=== Section Start ===

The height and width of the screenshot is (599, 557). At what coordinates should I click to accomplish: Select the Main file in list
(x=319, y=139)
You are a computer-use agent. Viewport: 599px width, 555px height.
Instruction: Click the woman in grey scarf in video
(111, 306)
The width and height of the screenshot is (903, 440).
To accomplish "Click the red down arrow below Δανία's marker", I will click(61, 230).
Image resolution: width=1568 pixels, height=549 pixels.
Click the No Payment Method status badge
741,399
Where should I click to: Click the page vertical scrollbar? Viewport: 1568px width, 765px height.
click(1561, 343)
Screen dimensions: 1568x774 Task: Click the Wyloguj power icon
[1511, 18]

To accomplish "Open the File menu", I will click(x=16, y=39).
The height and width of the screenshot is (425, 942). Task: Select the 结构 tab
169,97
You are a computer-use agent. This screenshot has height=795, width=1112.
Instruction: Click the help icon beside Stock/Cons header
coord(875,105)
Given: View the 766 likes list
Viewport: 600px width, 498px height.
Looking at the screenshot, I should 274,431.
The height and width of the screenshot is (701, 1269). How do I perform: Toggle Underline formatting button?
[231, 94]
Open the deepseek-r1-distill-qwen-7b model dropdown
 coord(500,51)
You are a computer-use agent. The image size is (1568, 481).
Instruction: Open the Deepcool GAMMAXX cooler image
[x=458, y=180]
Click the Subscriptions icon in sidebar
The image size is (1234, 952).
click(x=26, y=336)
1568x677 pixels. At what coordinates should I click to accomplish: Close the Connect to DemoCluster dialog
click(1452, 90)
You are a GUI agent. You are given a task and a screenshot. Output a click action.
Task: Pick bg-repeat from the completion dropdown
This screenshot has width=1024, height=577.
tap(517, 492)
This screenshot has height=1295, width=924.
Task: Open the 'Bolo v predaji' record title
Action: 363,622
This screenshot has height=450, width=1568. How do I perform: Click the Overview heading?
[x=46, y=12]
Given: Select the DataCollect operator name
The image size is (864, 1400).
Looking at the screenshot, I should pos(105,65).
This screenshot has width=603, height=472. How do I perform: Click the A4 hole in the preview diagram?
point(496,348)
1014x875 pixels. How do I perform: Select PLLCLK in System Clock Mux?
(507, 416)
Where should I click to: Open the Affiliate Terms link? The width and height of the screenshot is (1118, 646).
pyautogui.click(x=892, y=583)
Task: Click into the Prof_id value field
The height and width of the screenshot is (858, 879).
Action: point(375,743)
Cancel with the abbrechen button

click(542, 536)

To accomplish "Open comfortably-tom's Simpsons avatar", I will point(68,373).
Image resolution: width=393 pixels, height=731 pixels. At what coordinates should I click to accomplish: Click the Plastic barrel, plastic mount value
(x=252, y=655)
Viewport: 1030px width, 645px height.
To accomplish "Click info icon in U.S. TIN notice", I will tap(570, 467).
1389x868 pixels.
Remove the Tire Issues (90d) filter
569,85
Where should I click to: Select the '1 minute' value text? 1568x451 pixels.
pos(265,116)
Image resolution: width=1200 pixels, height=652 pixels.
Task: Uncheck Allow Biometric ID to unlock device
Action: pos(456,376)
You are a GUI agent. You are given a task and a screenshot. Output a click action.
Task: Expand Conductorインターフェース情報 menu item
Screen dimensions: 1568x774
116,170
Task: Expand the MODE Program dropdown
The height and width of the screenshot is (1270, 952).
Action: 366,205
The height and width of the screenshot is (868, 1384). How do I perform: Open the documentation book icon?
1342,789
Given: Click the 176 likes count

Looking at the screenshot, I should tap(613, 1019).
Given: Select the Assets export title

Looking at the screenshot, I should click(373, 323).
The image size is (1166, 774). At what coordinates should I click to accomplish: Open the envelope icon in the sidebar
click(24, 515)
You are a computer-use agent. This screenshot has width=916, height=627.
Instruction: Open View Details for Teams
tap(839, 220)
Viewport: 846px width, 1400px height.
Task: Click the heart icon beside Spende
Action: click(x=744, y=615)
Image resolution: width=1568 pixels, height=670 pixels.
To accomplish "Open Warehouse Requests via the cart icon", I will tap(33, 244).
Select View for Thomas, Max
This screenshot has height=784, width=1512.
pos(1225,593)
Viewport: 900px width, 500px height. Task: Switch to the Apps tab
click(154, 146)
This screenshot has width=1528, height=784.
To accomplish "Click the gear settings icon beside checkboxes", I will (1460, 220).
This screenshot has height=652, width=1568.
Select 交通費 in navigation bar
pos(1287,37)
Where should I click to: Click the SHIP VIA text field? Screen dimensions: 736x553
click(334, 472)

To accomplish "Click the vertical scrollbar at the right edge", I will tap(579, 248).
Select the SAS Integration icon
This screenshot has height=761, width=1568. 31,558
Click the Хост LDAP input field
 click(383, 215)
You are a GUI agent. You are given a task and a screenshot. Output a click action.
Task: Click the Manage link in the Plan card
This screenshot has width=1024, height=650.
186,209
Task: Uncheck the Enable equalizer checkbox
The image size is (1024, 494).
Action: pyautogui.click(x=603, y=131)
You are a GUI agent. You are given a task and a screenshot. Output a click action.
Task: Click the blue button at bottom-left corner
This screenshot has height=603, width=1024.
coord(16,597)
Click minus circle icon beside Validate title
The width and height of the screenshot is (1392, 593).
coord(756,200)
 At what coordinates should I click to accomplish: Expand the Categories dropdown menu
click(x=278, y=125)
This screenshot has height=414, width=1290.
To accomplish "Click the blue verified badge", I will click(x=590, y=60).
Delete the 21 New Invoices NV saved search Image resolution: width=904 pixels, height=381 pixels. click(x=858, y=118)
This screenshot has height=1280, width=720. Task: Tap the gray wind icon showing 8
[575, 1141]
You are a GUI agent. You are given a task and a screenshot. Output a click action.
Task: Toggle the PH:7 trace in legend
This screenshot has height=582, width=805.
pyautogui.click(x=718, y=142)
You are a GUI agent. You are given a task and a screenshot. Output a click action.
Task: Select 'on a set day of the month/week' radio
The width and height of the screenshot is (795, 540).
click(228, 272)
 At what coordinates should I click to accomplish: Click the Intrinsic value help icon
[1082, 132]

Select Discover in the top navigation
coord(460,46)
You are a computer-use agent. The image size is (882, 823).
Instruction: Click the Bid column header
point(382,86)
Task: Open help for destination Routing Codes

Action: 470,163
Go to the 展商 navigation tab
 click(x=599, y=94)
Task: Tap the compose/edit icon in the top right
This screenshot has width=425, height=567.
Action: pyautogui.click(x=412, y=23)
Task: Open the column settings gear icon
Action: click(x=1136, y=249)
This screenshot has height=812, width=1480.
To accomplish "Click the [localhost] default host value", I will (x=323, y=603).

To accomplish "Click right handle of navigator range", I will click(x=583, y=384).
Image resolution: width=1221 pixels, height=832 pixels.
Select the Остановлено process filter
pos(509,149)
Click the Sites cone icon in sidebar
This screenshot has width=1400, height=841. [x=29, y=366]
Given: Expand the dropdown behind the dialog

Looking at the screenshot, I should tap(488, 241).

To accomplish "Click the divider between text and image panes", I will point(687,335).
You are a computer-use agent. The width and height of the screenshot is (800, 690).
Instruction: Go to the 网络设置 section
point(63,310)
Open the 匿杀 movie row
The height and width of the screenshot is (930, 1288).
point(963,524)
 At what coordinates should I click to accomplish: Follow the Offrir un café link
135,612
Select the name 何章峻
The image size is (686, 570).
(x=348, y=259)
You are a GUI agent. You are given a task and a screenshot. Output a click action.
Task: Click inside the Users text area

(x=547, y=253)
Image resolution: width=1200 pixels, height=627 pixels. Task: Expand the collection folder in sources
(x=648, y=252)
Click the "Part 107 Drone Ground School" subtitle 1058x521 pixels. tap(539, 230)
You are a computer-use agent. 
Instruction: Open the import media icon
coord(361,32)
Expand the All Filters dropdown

=== Section End ===

**WHAT YOU HAVE TO DO**
Take the lines from the one containing "Task: Click inside the Users text area" through the final line of the entries above, and set them down exactly, with nothing added.

**FINISHED TASK**
Task: Click inside the Users text area

(x=547, y=253)
Image resolution: width=1200 pixels, height=627 pixels. Task: Expand the collection folder in sources
(x=648, y=252)
Click the "Part 107 Drone Ground School" subtitle 1058x521 pixels. tap(539, 230)
You are a computer-use agent. 
Instruction: Open the import media icon
coord(361,32)
Expand the All Filters dropdown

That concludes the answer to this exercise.